A chegada de Claudio Ranieri àquela que é a sua casa parecia, em Novembro, destinada ao fracasso, mas uma incrível série de 19 jogos sem perder colocou a AS Roma no segundo lugar da Serie A e na luta pela conquista de três troféus esta temporada - ainda está na Taça de Itália e na UEFA Europa League. Outro grande responsável pelo sucesso, que sente também como ninguém as cores da Roma, é Daniele De Rossi. O médio falou ao UEFA.com sobre o momento da equipa, o treinador e o facto de apenas ter conhecido um clube na sua carreira. E ainda sobre como a chegada do "novo Batistuta" augura voos ainda mais altos à Roma.

A origem da alcunha de Giacomo Losi remonta a uma tarde de Janeiro de 1961. Empatado 2-2 frente à UC Sampdoria, o jogador sofreu uma debilitante lesão, mas deixar a sua equipa com menos um elemento em campo não era uma opção e o defesa continuou em jogo, embora a coxear.
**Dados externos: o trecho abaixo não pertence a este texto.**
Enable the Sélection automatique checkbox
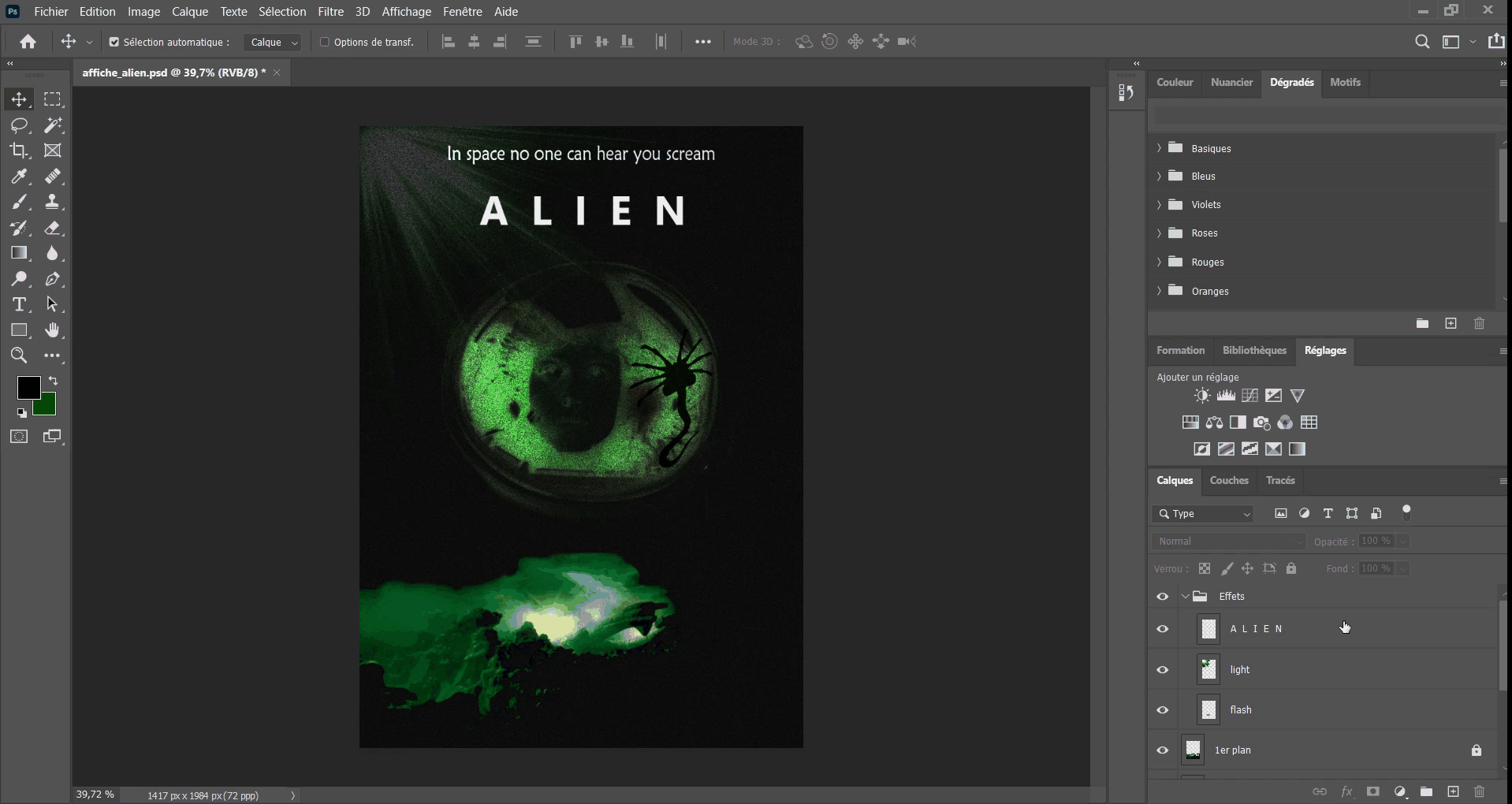The width and height of the screenshot is (1512, 804). tap(114, 42)
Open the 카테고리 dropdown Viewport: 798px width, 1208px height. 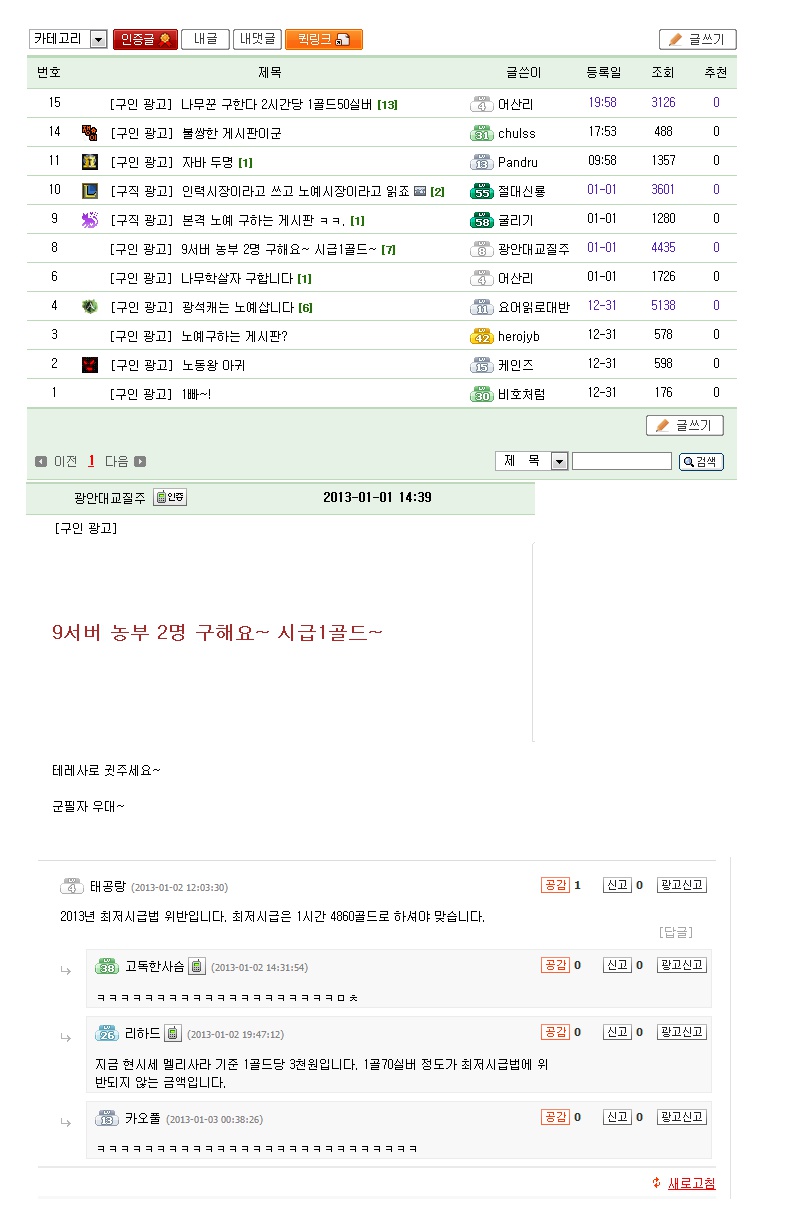[98, 39]
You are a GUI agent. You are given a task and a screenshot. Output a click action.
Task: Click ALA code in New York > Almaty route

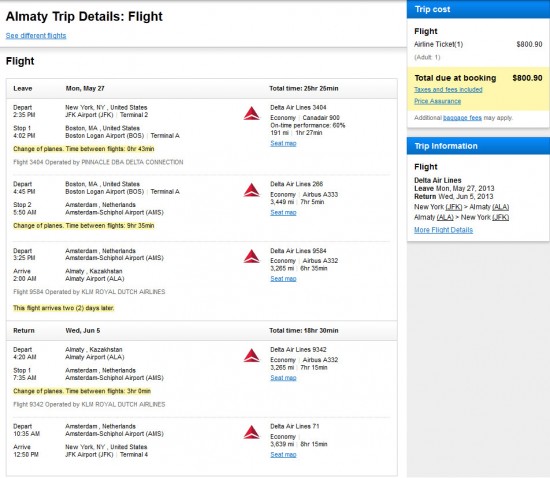[x=501, y=207]
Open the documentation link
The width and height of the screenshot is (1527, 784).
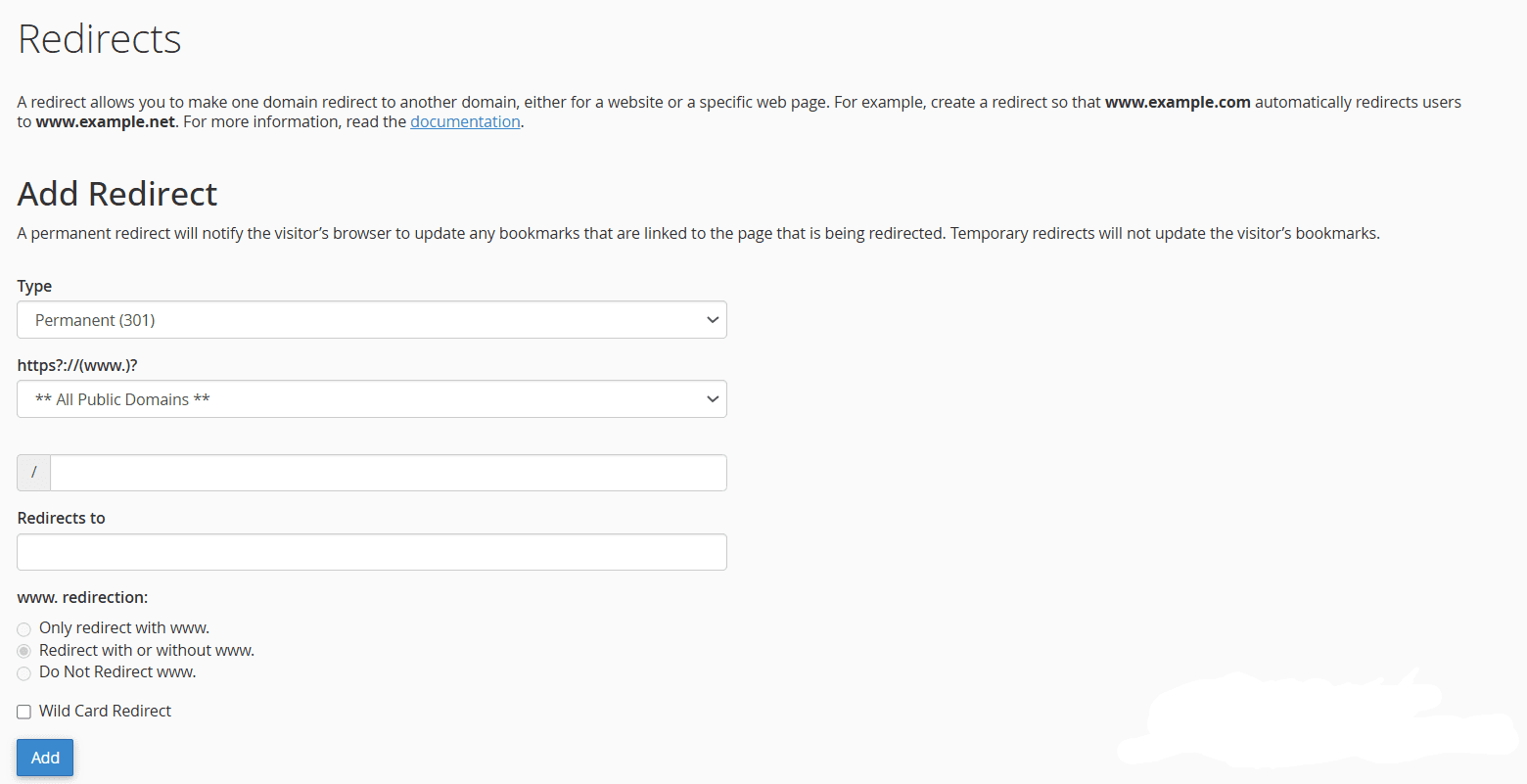pyautogui.click(x=465, y=122)
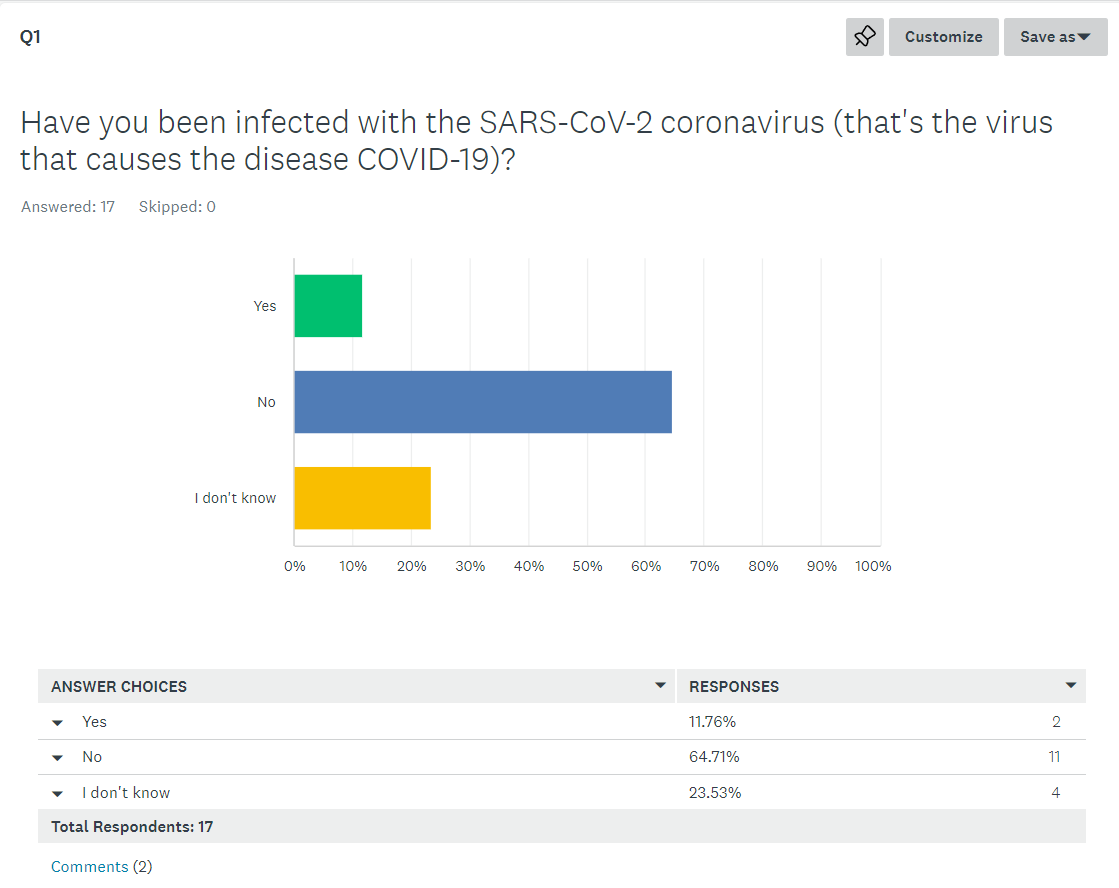
Task: Click the Answer Choices column sort arrow
Action: point(660,686)
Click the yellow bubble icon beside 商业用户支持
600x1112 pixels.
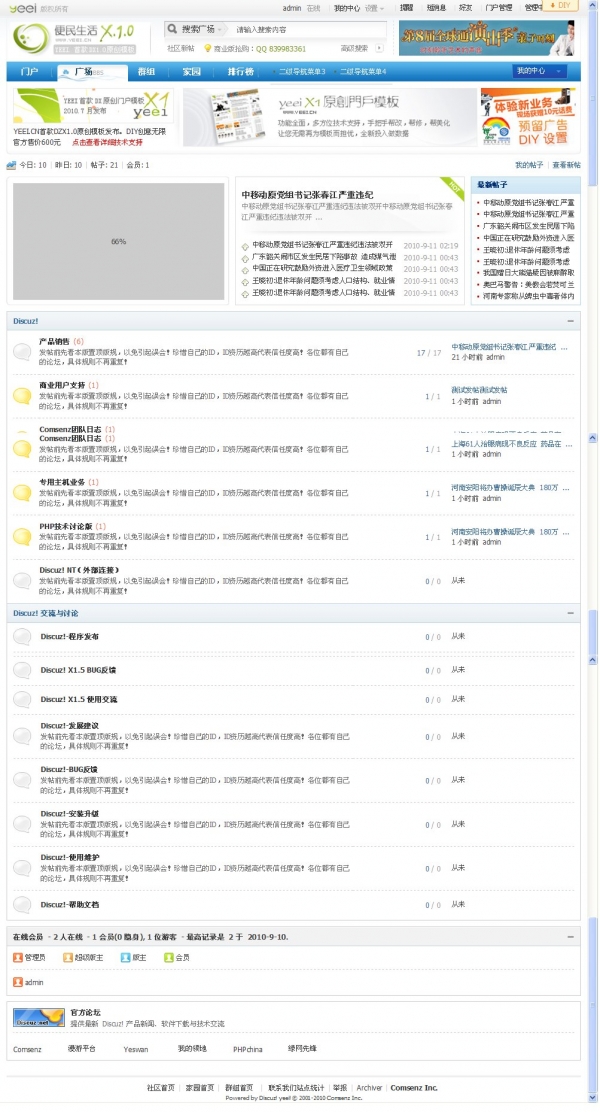(22, 396)
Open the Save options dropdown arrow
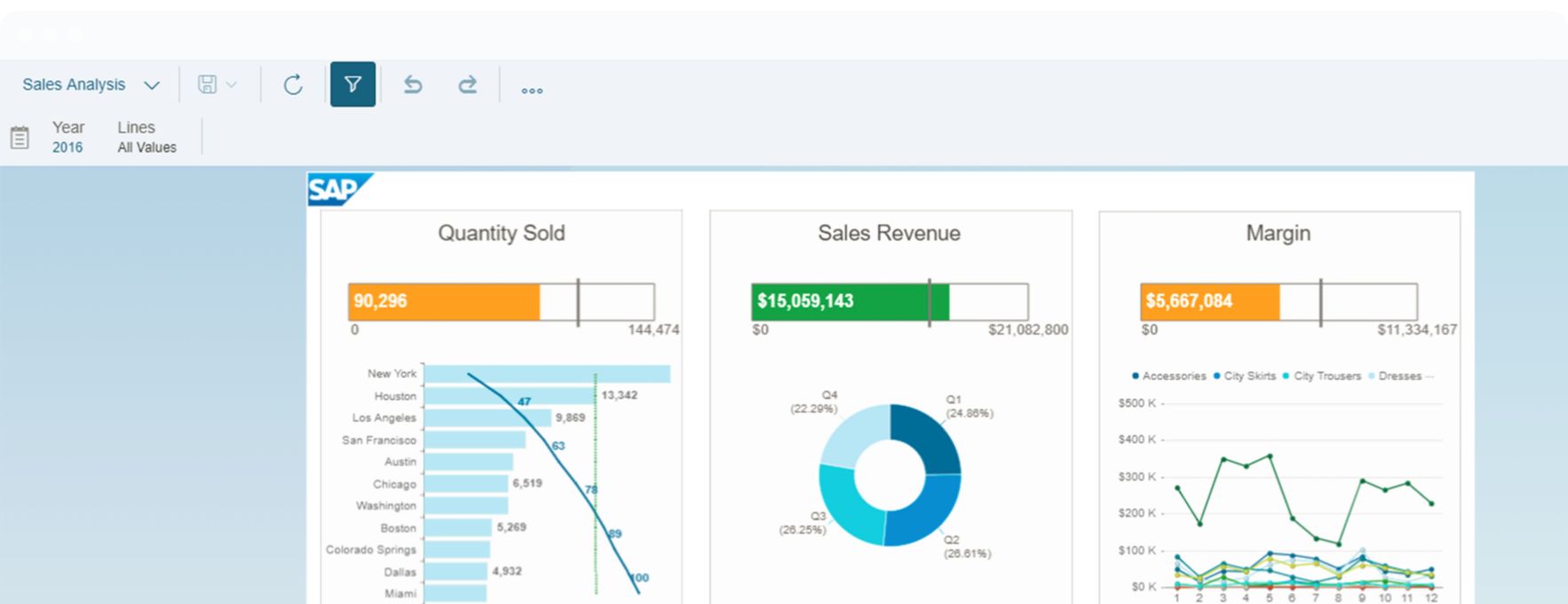1568x604 pixels. (x=232, y=84)
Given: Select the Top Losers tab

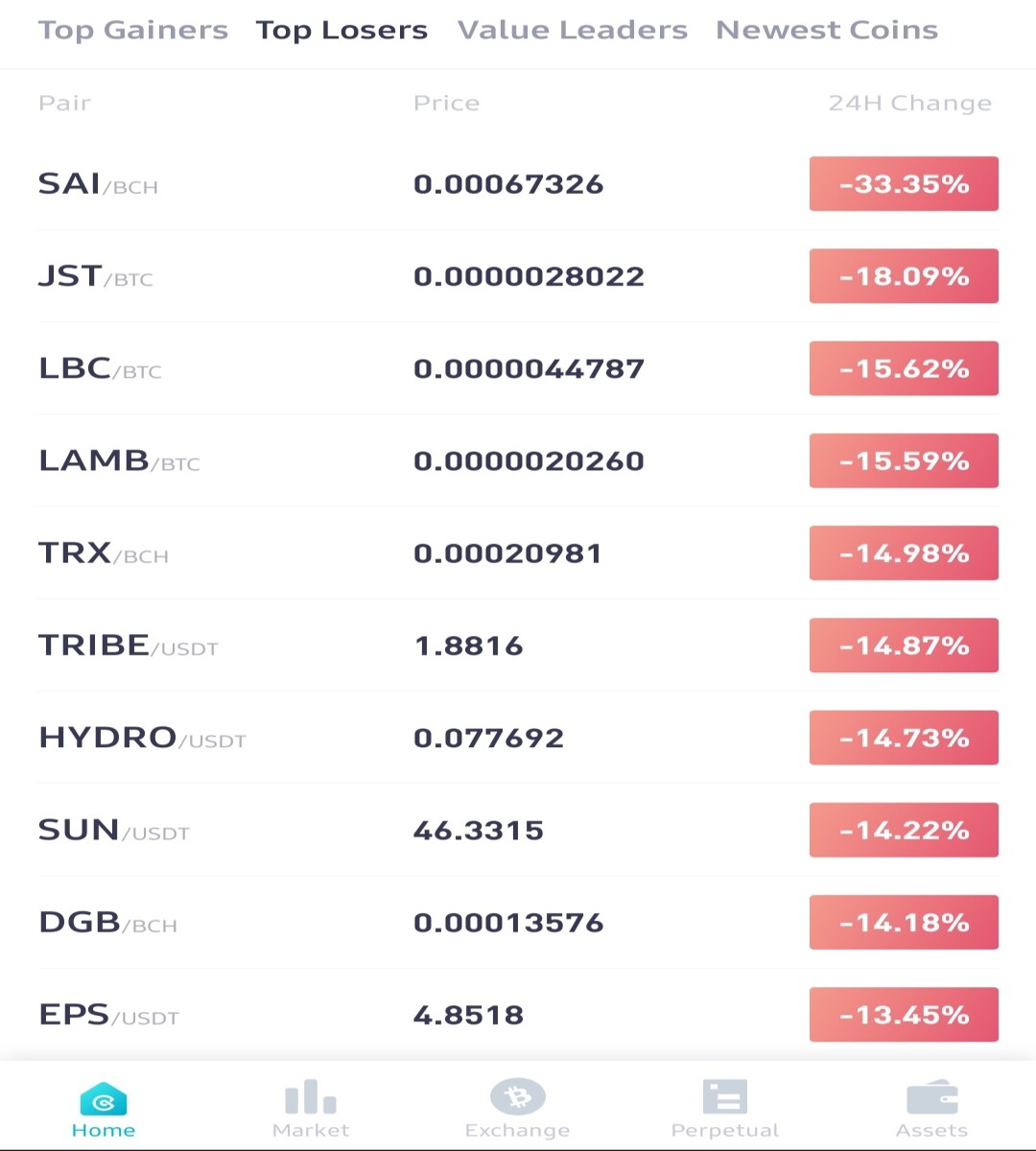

Acabou por escrever o seu nome na história do clube quando subiu no terreno na marcação de um canto e apontou o golo da vitória. Podia ser natural de Soncino, perto de Milão, mas a partir desse dia Losi passou a ser conhecido como o "Coração de Roma".

Losi passou toda a sua carreira ao serviço do clube da capital italiana, pelo qual disputou 450 jogos entre 1959 e 1969, recorde só batido por Francesco Totti no início de 2007. Para muitos, De Rossi é o senhor que se segue. "Penso que é muito importante ter jogadores locais na equipa", salientou o médio. "Pode ser complicado, porque nos deixamos contagiar mais facilmente pelas emoções quando algo acontece ou quando a equipa atravessa problemas - mas é extraordinário, especialmente para os adeptos".

"Já sobram poucos: Gerrard, Raúl, Totti, Del Piero... São jogadores especiais, não apenas pelos títulos que conquistaram ou pela impressionante qualidade, mas também pela sua lealdade", explicou De Rossi, cuja fidelidade à Roma valeu, até ao momento, 207 jogos pelo clube: no palmarés tem duas Taças de Itália, mas nenhum título da Serie A, apesar dos quatro segundos lugares alcançados entre 2004 e 2008. À partida para os últimos três meses da temporada, a Roma está, uma vez mais, no segundo lugar, mas necessitou de um monumental esforço para chegar a tal posição. No 14º posto da tabela classificativa no início de Novembro, os "giallorossi" venceram 16 dos 19 últimos jogos no conjunto de todas as competições, incluindo triunfos nos últimos oito [UPDATE].

"Faz-me lembrar o Batistuta"
De Rossi apressa-se a acalmar o compreensível crescer das expectativas, recorrendo às clássicas frases "ainda há um longo caminho pela frente" e "queremos apenas dar seguimento a este bom momento". Ainda assim, admite algum optimismo com a chegada ao clube, no mercado de Inverno, de Luca Toni, por empréstimo do FC Bayern München. "É o jogador que nos fazia falta", afirmou o médio de 26 anos. "Temos excelentes atacantes, todos com uma excelente técnica individual, mas não tínhamos nenhum verdadeiro ponta-de-lança. Ele faz-me lembrar o Batistuta".

"Batigol" terminou a sua carreira com 200 golos marcados em 342 jogos disputados na Serie A, pelo que se trata de um grande elogio, saído talvez mais da boca do "adepto" De Rossi. "Temos vários jogadores naturais de Roma, que sempre foram adeptos deste clube, e esta é a primeira vez que temos um treinador de Roma - quando as coisas correm bem, isso inspira ainda mais os adeptos", explicou. "Ranieri traz uma maior agressividade. Temos uma equipa muito equilibrada e desenvolvemos uma mentalidade ganhadora; podemos ir longe sob as suas ordens".

E serão três as frentes a atacar ainda esta época, com uma réstia de ambição na Serie A a aliar-se a mais genuínas aspirações na Taça de Itália (onde a Roma parte para a segunda mão das meias-finais com uma vantagem de 2-0 sobre a Udinese Calcio) e na UEFA Europa League, prova onde se segue uma visita ao terreno do Panathinaikos, quinta-feira, na primeira mão dos 16 avos-de-final. "Vai ser uma viagem complicada, num estádio com uma atmosfera muito quente, onde os adeptos são verdadeiramente apaixonados", alertou De Rossi. "É um adversário forte e muito experiente".

Poderiam ser palavras para o descrever a si próprio. Apontado como o futuro capitão, viu o regresso de Totti atrasar a sua ascensão a tal estatuto. "Não é uma questão que me tire o sono", garante De Rossi. "O importante é a equipa; se envergamos ou não a braçadeira não é problema". Uma forma de pensar que faz lembrar o mítico Losi.